*** Task inputs Section Begins ***

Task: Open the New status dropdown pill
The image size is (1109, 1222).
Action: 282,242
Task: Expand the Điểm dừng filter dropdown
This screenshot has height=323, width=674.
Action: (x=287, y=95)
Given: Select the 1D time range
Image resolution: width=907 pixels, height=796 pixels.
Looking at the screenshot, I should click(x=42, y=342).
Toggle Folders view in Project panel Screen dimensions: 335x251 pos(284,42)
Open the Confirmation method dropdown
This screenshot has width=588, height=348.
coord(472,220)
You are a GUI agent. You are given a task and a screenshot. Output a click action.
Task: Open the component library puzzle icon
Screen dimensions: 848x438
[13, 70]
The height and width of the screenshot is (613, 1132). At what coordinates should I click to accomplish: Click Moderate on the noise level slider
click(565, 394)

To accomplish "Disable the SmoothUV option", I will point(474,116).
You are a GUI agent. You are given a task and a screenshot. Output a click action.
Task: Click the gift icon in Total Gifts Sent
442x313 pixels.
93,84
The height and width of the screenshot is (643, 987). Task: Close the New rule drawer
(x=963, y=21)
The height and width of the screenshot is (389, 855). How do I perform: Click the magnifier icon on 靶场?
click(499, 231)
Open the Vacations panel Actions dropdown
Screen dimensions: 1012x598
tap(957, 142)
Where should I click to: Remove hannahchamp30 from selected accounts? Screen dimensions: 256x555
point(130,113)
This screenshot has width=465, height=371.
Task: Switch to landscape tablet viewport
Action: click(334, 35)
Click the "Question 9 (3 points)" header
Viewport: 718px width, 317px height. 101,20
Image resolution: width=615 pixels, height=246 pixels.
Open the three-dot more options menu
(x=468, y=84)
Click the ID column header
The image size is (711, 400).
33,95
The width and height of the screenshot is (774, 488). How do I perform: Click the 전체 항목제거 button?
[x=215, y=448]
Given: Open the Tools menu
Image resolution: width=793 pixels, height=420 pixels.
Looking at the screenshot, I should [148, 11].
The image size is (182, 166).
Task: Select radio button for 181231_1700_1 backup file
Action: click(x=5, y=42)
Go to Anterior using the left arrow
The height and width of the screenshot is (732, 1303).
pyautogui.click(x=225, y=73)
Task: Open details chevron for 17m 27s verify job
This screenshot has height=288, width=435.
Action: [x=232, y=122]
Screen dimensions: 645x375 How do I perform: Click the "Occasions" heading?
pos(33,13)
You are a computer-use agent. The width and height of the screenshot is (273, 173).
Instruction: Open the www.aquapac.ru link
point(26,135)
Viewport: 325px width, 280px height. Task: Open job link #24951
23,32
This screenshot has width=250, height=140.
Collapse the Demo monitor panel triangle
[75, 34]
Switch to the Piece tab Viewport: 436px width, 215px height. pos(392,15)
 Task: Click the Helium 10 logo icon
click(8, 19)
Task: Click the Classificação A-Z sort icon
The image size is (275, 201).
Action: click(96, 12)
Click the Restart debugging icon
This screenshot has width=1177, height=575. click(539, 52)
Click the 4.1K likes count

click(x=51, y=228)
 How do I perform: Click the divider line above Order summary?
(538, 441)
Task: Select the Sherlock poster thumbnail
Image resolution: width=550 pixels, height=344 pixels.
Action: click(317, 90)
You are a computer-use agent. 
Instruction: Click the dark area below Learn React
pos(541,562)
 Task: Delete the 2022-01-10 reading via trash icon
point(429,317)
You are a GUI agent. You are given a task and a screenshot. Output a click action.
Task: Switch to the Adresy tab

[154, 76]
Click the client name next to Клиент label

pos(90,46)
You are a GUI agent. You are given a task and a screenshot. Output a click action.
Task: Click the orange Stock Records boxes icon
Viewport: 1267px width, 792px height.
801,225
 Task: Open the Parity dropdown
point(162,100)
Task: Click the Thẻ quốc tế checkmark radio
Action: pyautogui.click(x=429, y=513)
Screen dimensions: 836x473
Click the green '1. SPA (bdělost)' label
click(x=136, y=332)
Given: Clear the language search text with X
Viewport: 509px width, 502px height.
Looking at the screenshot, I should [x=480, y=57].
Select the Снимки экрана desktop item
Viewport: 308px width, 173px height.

*** Task inputs Section Ends ***

Search the records above for the word "computer", then say how many lines contain it. Give the number alone.

→ **Exercise answer**
2